Scrivener for Windows is where I have lost the least amount of data. I have had to retrieve data out of the component RTF files, so I have had to be a bit more educated about what the file formats are, but it’s done a remarkably good job at preserving my work somewhere (unlike even more modern versions of Word, which are MUCH better about the whole thing than Word 2000-2003 ever thought of being).

This attitude is akin to “I drive the car, I don’t have to know how to maintain it.” Well, no, you don’t need to know how to perform the tune ups and oil changes and tire checks, but you should probably know when to make the appropriate appointments, or at least pay for your choice of automobile roadside service so when the inevitably entropic events occur, somebody can bail you out. Same for software.
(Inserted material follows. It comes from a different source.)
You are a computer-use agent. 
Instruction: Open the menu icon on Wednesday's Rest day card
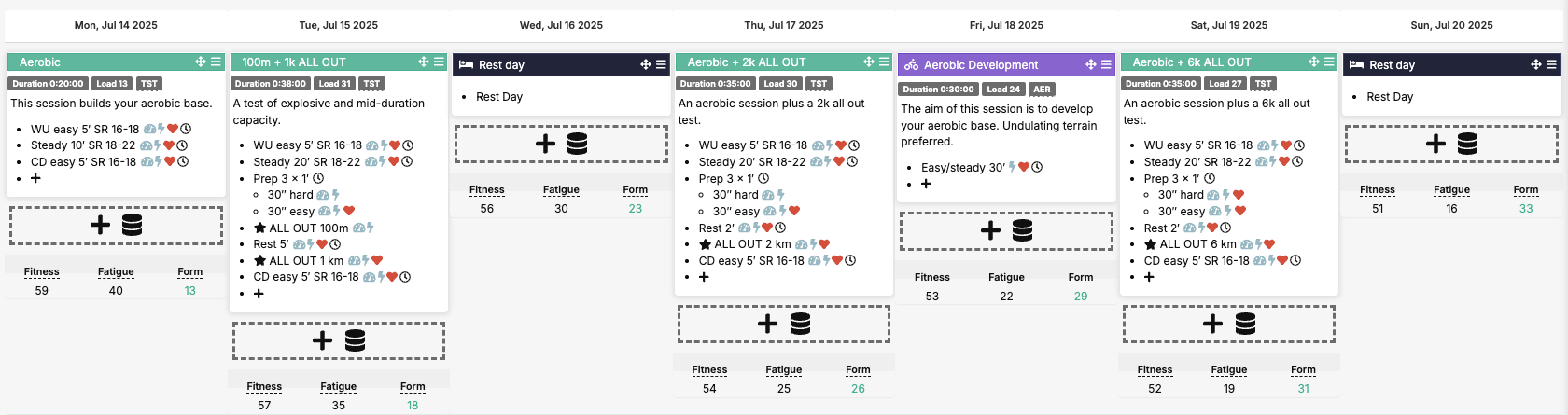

I haven’t followed this thread, so I may be missing the point. But it seems to me that precisely what makes Scrivener able to do things that Microsoft Word cannot and will likely never do is that it uses an entirely different data structure that is not amenable to “the Microsoft model.” A Word document is a discrete, self-contained file. A document in Scrivener is part of a project composed of multiple files, and the project has to have an indexing structure to relate the files/documents properly to one another. (And I’m probably oversimplifying even this.) A power outage between saves could corrupt the necessarily-open project index, and thus make even the most recently saved versions of documents unavailable. Hence the repeated suggestions in this thread to create backups as well as saves, since the backups would preserve the index structure.

Only the old .DOC files were a single file – a very crappy proprietary binary format that was easily corrupted, no matter how many thousands of man-hours they threw at trying to idiot-proof Word.

The .DOCX format looks like a single file, but if you rename that .DOCX to .ZIP, you can browse inside it and see that it’s actually a collection of various files, mostly XML and known binary formats (like PNG, GIF, JPG for the pictures you add). So Microsoft increased the reliability of Word by moving to the exact same sort of file format that Scrivener uses. They just rely on the hidden ZIP archive trick to compress the final size down, because you’re not going to place the large research files into a Word document that you would into a Scrivener project.

Thanks, Devin. Something was itching at the back of my mind about .docx files actually being composite, but I didn’t really know. Always appreciate it when actual knowledge shows up!

And a PS: For any and all good that MS Office’s .???X files do for the world, one more tip of the hat to the late, lamented Phil Katz, who made the product of his labors public domain as the ZIP file format. (Enlighten me further if I’ve got any of that wrong!)

I appreciate everyone’s suggestions about making sure your work is backed up, but will users really back up data every paragraph to make sure that new material is constantly saved in the event of program shutdown or power outages? The point here is that we shouldn’t have to. I don’t care about the program file structure. I only care if the program does what I want it to. I don’t know all the intricacies of my car. I just know that if it doesn’t get me from point A to point B, I’m going to either get it fixed or buy a different car.

Well, setting up a backup system on your computer is in analogy with filling up gas in your car. Will you change car when you run out of gas?